Data on finding words and elements
—————
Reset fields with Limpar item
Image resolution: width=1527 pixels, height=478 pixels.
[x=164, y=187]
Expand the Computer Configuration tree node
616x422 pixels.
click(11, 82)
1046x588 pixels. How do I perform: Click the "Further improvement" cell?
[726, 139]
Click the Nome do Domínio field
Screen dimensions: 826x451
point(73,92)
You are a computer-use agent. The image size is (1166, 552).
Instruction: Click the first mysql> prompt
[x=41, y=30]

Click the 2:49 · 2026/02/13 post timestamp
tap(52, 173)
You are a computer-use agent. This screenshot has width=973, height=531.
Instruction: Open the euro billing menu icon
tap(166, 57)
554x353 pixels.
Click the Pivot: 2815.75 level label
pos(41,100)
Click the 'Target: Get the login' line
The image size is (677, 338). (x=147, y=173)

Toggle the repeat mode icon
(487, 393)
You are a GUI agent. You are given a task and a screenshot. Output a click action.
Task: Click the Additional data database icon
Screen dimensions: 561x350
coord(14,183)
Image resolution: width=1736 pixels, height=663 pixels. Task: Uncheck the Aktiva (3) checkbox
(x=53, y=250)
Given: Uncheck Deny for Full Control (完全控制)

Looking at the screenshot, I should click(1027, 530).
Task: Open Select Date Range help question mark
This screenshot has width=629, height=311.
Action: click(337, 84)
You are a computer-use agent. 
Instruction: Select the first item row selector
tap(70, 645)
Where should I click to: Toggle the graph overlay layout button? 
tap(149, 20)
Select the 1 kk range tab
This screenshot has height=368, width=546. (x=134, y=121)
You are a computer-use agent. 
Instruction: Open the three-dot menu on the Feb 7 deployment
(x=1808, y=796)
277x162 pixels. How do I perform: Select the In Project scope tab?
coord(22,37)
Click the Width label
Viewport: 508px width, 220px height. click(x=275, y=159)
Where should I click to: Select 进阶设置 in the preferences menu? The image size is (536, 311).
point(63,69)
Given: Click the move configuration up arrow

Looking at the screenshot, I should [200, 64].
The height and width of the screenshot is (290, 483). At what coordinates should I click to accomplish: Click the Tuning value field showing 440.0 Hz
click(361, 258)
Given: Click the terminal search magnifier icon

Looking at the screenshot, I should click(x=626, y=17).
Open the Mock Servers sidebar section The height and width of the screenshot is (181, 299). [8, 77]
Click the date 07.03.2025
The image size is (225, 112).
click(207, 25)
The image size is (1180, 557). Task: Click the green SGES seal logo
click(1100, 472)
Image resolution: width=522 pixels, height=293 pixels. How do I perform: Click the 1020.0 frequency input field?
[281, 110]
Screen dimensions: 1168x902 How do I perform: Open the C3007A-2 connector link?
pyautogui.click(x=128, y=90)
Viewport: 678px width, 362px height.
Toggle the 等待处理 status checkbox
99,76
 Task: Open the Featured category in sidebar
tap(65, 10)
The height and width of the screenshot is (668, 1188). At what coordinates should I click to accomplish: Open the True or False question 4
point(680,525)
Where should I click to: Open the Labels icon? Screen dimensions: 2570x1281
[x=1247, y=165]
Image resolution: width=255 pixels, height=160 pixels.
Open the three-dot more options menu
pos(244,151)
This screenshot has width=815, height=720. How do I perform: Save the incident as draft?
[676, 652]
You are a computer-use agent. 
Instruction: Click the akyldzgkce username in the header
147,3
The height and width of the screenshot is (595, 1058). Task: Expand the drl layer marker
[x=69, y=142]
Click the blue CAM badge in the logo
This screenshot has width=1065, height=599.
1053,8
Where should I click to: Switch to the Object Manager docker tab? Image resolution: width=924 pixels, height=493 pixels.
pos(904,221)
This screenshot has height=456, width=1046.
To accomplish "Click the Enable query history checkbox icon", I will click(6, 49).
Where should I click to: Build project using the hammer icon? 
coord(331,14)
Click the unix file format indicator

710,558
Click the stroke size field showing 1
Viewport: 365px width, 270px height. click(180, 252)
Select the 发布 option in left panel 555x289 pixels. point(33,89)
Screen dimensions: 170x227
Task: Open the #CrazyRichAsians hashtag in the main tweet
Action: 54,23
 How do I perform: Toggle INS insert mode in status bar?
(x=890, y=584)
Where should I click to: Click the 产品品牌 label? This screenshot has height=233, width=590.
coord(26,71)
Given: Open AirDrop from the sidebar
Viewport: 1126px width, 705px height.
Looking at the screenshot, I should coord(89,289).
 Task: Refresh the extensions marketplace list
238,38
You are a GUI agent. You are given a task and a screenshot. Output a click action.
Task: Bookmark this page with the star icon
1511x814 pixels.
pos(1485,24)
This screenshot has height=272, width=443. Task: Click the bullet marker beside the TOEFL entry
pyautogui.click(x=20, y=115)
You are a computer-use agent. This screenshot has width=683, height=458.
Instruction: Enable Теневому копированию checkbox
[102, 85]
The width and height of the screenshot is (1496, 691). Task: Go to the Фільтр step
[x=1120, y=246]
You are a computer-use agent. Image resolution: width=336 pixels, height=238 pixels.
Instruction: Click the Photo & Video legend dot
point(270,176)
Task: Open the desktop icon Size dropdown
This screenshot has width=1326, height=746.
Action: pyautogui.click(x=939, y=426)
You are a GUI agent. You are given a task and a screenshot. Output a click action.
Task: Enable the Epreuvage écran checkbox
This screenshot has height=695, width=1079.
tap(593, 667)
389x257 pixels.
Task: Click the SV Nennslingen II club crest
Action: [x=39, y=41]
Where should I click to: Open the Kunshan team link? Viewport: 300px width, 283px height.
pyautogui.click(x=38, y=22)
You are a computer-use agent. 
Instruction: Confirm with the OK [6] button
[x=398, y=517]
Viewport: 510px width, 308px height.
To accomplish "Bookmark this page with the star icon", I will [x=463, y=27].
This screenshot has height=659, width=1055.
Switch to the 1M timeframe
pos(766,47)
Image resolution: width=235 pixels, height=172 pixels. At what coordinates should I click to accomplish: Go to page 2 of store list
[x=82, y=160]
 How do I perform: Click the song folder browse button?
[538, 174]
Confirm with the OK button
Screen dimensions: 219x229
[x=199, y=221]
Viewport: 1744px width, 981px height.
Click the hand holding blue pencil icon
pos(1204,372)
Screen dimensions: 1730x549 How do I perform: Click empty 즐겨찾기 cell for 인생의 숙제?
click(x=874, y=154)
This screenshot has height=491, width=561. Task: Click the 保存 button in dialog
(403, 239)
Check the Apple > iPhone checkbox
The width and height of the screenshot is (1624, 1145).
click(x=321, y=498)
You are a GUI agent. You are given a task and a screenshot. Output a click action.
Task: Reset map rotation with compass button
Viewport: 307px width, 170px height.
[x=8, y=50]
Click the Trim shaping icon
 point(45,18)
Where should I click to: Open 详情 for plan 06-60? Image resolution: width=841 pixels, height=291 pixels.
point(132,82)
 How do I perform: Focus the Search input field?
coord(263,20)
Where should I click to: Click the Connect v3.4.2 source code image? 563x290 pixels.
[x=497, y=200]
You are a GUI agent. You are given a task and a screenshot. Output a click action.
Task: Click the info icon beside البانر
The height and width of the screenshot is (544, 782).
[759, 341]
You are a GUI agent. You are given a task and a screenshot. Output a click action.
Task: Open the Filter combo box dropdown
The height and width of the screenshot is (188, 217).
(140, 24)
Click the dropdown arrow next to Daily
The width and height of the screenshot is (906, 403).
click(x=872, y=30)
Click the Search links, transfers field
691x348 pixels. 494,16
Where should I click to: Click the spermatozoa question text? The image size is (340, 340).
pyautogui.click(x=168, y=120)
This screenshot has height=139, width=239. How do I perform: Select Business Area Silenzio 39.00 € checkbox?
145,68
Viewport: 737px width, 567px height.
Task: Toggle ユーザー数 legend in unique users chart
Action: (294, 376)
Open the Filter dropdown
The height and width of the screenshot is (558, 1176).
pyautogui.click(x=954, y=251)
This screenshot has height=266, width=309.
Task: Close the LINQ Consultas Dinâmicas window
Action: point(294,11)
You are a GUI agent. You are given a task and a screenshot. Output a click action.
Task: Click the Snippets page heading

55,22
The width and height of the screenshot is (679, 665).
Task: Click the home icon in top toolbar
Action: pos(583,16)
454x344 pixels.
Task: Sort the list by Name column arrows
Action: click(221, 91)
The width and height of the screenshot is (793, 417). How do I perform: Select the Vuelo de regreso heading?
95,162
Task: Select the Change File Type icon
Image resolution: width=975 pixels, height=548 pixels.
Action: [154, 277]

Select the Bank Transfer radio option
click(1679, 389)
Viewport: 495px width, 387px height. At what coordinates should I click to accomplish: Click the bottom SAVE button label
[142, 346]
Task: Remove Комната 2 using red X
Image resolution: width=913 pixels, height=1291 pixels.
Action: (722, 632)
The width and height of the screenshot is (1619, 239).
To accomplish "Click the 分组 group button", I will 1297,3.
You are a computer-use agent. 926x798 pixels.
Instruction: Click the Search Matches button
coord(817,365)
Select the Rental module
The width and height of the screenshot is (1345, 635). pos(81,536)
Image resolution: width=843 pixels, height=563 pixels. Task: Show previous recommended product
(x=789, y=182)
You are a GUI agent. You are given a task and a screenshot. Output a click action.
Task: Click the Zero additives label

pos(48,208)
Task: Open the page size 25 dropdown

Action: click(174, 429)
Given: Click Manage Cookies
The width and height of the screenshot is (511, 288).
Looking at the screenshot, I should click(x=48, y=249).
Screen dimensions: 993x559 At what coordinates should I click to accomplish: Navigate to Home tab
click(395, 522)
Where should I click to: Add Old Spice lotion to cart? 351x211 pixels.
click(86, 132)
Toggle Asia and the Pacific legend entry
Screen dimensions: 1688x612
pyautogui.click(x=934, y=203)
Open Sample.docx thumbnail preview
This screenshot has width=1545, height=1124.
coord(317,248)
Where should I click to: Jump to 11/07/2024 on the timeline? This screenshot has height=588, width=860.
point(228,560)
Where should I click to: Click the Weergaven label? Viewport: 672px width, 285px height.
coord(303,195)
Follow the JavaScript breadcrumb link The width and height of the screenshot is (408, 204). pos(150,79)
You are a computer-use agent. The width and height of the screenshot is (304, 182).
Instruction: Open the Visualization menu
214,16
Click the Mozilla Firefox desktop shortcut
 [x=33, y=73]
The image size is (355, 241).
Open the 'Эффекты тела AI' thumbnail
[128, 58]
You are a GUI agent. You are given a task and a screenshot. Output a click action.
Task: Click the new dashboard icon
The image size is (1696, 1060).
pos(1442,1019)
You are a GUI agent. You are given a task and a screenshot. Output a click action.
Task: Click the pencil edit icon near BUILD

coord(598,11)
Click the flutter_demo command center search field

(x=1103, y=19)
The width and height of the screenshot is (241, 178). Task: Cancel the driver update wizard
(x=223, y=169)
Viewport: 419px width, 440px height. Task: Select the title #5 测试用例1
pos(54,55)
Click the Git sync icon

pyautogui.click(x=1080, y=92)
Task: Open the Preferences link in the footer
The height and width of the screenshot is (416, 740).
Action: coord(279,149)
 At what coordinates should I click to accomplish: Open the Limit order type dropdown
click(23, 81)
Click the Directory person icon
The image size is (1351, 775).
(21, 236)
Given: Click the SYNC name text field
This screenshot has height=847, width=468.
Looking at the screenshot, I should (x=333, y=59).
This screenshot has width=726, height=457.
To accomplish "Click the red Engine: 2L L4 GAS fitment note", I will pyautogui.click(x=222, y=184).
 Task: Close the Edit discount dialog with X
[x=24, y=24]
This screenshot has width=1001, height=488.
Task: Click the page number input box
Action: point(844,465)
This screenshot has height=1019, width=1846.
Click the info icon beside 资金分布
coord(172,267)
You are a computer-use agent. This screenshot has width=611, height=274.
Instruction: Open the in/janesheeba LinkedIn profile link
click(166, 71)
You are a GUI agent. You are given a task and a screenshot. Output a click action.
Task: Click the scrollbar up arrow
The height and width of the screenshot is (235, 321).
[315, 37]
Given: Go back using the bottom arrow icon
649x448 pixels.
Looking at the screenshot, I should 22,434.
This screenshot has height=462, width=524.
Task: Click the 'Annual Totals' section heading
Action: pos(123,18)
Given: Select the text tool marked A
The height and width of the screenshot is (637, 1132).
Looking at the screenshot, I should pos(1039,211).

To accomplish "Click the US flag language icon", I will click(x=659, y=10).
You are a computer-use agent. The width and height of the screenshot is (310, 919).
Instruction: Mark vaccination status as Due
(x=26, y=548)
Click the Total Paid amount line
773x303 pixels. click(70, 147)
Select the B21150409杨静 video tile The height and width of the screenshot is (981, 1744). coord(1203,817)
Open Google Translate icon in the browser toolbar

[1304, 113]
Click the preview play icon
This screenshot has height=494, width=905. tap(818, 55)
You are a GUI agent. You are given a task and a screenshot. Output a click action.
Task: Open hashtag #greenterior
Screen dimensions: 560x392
—————
EXERCISE: Swap "Reset" for "Clear" in everything from the start of the data down to the line containing "point(73,92)", and give back only those lines with nothing else changed.

SOLUTION TO THIS TASK:
Clear fields with Limpar item
Image resolution: width=1527 pixels, height=478 pixels.
[x=164, y=187]
Expand the Computer Configuration tree node
616x422 pixels.
click(11, 82)
1046x588 pixels. How do I perform: Click the "Further improvement" cell?
[726, 139]
Click the Nome do Domínio field
Screen dimensions: 826x451
point(73,92)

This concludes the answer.